(Task statement): From the records that follow, copy every line in which "computer" appears.

(Information provided):
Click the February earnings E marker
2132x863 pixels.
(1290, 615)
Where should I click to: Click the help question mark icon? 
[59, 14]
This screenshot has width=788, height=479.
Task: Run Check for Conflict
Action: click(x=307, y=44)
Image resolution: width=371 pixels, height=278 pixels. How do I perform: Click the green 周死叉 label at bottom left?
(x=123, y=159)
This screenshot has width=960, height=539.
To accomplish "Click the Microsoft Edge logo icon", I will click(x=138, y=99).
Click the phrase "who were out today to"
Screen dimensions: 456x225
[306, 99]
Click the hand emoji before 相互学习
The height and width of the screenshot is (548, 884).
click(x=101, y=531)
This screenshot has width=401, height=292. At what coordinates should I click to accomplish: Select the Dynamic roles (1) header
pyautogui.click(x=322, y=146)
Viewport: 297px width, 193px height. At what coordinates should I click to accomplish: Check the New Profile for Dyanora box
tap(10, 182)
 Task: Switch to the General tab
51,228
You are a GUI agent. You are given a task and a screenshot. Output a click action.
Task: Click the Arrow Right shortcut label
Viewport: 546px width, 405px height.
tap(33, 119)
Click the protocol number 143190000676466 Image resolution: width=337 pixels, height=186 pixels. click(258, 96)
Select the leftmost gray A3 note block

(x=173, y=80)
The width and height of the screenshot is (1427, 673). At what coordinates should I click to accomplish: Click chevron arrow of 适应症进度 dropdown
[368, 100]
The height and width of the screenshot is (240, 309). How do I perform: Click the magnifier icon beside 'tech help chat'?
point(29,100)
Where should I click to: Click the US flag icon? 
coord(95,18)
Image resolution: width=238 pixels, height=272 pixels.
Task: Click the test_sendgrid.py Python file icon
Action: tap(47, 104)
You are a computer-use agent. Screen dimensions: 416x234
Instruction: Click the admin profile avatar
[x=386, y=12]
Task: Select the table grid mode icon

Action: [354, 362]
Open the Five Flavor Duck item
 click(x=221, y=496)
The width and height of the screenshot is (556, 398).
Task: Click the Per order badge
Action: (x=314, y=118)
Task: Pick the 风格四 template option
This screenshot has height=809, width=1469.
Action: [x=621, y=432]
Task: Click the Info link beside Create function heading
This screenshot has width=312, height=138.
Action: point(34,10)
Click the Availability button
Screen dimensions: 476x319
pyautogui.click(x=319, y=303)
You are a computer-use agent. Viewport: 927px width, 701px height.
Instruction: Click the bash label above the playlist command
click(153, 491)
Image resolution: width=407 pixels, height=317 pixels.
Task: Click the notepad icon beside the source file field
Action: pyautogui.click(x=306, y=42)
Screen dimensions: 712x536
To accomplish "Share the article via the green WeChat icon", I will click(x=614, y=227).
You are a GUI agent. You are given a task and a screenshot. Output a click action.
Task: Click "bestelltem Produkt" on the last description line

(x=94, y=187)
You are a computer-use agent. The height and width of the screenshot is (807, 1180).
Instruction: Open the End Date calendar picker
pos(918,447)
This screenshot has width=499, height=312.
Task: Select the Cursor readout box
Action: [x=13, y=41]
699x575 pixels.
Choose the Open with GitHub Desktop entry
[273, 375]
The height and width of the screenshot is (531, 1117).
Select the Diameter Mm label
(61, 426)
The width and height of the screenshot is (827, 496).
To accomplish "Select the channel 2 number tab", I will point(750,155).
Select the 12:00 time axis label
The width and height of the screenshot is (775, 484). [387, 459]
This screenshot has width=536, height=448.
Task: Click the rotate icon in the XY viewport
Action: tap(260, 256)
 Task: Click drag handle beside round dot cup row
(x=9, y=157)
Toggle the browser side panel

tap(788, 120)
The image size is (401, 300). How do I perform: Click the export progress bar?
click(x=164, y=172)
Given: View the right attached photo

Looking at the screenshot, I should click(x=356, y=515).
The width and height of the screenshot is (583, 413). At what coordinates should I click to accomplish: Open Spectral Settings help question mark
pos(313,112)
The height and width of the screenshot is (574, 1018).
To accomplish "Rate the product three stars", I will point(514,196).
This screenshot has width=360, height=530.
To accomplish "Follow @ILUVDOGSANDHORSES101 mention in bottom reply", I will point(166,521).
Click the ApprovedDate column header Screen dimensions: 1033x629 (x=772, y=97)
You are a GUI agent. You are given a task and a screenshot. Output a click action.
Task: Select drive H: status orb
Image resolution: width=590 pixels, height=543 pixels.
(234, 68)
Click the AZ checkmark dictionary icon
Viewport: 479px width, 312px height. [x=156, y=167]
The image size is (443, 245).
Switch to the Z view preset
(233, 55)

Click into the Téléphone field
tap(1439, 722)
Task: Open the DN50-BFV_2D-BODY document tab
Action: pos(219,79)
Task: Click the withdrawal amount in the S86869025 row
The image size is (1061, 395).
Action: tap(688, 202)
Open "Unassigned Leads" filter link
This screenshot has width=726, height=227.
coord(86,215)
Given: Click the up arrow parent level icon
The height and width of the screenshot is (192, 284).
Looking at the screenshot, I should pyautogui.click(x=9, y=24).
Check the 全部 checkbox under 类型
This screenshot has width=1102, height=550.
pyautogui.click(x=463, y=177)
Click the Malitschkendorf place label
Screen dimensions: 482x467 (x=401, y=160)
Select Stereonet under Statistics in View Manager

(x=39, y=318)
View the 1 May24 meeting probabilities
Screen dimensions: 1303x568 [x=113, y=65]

(Exercise result):
You are a computer-use agent. Screen dimensions: 416x234
You are a computer-use agent. Viewport: 927px width, 701px height.
You are a computer-use agent. The height and width of the screenshot is (807, 1180).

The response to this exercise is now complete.